I.D. L’impression que ça me donne tout ça, c’est que l’écriture, que ce soit avec des mots ou des images, tu as toujours eu ça en toi, ça cohabitait en toi.
N.B. Je suis née avec ça. Tout à l’heure, quand tu m’as dit que tu me voyais dessiner tout le temps, tu sais, c’était avant les ordinateurs. Quand les ordis sont arrivés, le fait de savoir dessiner, en publicité, ce n’était plus important, ce n’était plus valorisé. Ça m’a bouffé un temps fou d’apprendre les logiciels de design. Et ça ne me plaisait pas. J’aimais le crayon, le papier. À 30 ans, j’en ai eu assez du travail de 9 à 5 et des patrons. J’avais un esprit trop rebelle pour travailler pour les autres, alors j’ai fondé ma petite entreprise, Nikita B, où je faisais autant la conception/rédaction que la conception visuelle. J’écrivais de la fiction, mais en dilettante. Ç’a pris vingt ans avant que je me fasse une place en scénarisation. Et un jour, j’ai rencontré Marcel Simard.
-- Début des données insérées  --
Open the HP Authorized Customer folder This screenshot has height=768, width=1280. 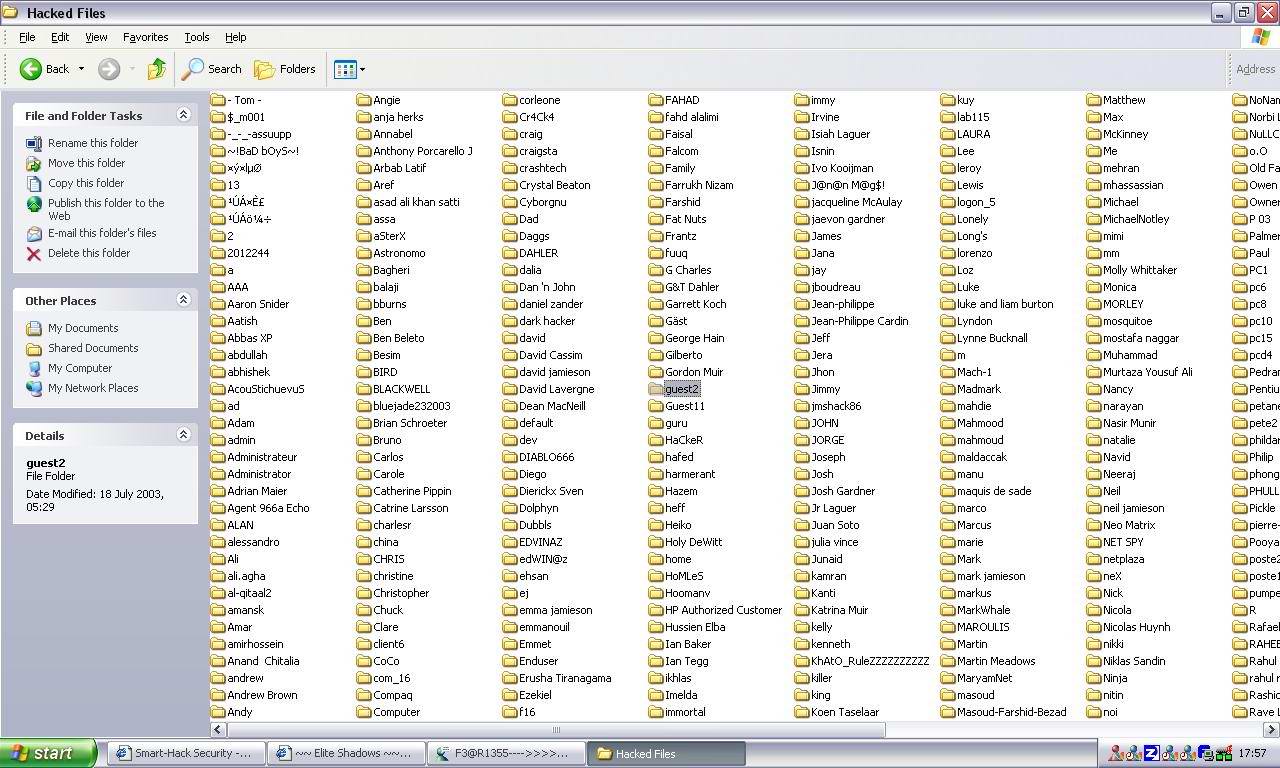tap(722, 610)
I.D. Ton père, Noël Audet, Marcel Simard, t’as perdu tous tes mentors. C’est Marcel qui a conduit Les Rois mongols au cinéma?
N.B. D’abord, le scénario que j’avais écrit à l’université, une de mes profs, Brigitte Sauriol, l’avait fait lire à un ami producteur. Il m’avait envoyé un fax qui stipulait qu’il gardait tous les droits et que je serais payée seulement 25,000$ au premier jour de tournage. J’ai failli brailler. Je trouvais qu’il ne me prenait pas au sérieux. J’ai dit non.
I.D. On avait une convention à la SARTEC, il n’avait pas le droit de faire ça.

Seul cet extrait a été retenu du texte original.